EACS 2021 – The arrival of long-acting treatments in HIV

Rich Hutchings and Bethan Crisp were excited to represent HRW at the European AIDS conference 2021, hearing about the latest HIV treatment advances. Here are HRW’s highlights and what it means for conferences of the future.

 

 

HIV treatment in the COVID era

The theme of the conference this year was ‘crossing borders’ – learning from the experience of physicians and people living with HIV (PLHIV) across Europe and leaving no one behind.

The impact of COVID was central to the conference. Firstly, EACS 2021 was both virtual and in-person (see our thoughts on hybrid conferences below) highlighting how COVID continues to force us to adapt our ways of working together, and secondly due to the impact of COVID on treatment of PLHIV. Multiple sponsored symposia covered this second topic, aiming to learn lessons and to assess the extent to which COVID has impacted HIV care. The headlines were positive – control of the virus has remained strong in those treated, and COVID vaccines appear effective in PLHIV based on the latest data. However, HIV testing, referrals, and PrEP usage have declined, meaning the greatest impact may be in those who don’t yet know they are HIV positive. Additionally, low CD4+ counts are correlated with poorer COVID outcomes, meaning maintaining treatment adherence is as important as ever.

 

The arrival of long-acting

The hot topic of EACS 2021 was the arrival of long-acting treatments, which represents a paradigm shift for HIV. Up until now, PLHIV have required daily oral therapy to control the virus, whereas long-acting injections will be a more convenient and discreet treatment for many, lowering the impact of HIV on people’s lives.

The first approved long-acting treatment (Vocabria + Rekambys injections) is now available in Germany, and soon to be rolled out to the rest of Europe. Perhaps the most impressive data shared at the conference was the preference for the regimen – over 9/10 PLHIV in clinical trials preferred the injections to oral therapy. Additionally, the latest guidance is that the injections can be given without an oral loading stage, increasing convenience and decreasing the complexities of administering the regimen. We look forward to seeing the impact of this new option on improving care for PLHIV in the coming year!

As physicians get to grips with this latest treatment option, further long-acting options are coming closer to fruition – with islatravir and lenacapavir expected to diversify this space soon. In the near future we could see monthly oral treatments and even a subdermal implant that could last a year, providing much more diversity of options for patients a few years from now.

 

Hybrid conference – the format of the future?

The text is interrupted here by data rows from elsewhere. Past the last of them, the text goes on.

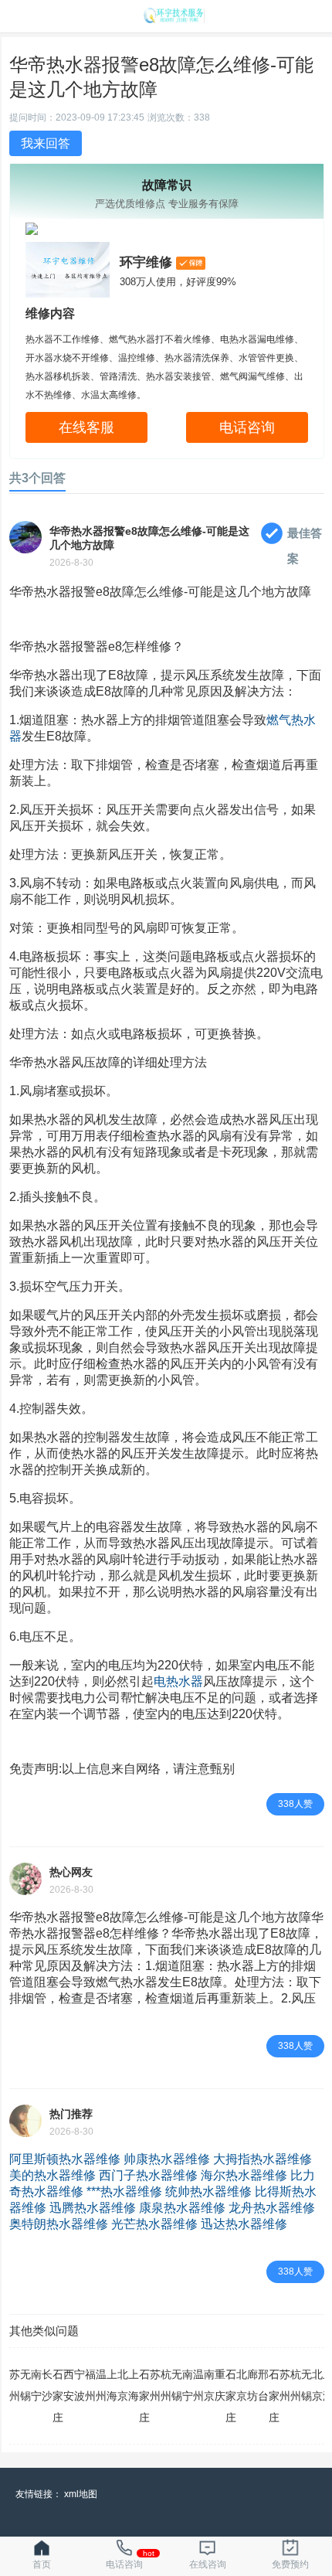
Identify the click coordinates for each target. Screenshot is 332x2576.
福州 (90, 2385)
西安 (68, 2385)
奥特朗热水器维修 (58, 2224)
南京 (209, 2385)
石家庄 (58, 2396)
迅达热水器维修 (244, 2224)
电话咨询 (247, 427)
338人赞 (295, 1803)
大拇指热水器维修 (262, 2159)
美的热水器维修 (52, 2175)
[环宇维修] (174, 19)
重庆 (220, 2385)
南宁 (36, 2385)
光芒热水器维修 (154, 2224)
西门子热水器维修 (148, 2175)
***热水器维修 (124, 2191)
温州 (101, 2385)
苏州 (14, 2385)
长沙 (47, 2385)
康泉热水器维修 (182, 2207)
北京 (122, 2385)
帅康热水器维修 (167, 2159)
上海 (112, 2385)
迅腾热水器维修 (92, 2207)
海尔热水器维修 (244, 2175)
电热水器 (178, 1681)
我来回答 (45, 143)
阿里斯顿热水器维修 (64, 2159)
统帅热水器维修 (208, 2191)
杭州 (166, 2385)
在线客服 (86, 427)
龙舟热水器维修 (272, 2207)
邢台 (263, 2385)
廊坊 (252, 2385)
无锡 (25, 2385)
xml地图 (80, 2494)
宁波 (79, 2385)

EACS was a hybrid conference, meaning that the in-person experience was back alongside the online format that we’re all familiar with post-COVID. Being there in-person was an interesting experience – we were in the minority, as most delegates joined virtually. This meant that the conference rooms were sparsely populated compared to what we are used to, even for the most popular sessions. Additionally, this year some ever-present companies didn’t have a presence in the exhibition hall of the conference at all – although as the footfall was so low, this likely went unnoticed for the virtual attendees.

Seeing the exhibition hall and being in the same room as the speakers certainly added to the experience for us and provided a sense of collaboration and connection to the research. Will the virtual attendees have felt the same impact behind their computer screens?

In our research with HIV specialists this year, we’ve heard repeatedly that physicians appreciate the virtual format – it gives them the opportunity to join conference sessions while balancing their job and personal life – even if this means catching up with sessions at lunch and in the evening rather than joining live.

As long as the number of virtual attendees vastly outnumbers those in-person, pharmaceutical companies will have to continue to evolve how they approach conferences, possibly focusing on maximizing the experience and impact for those attending virtually over those in-person.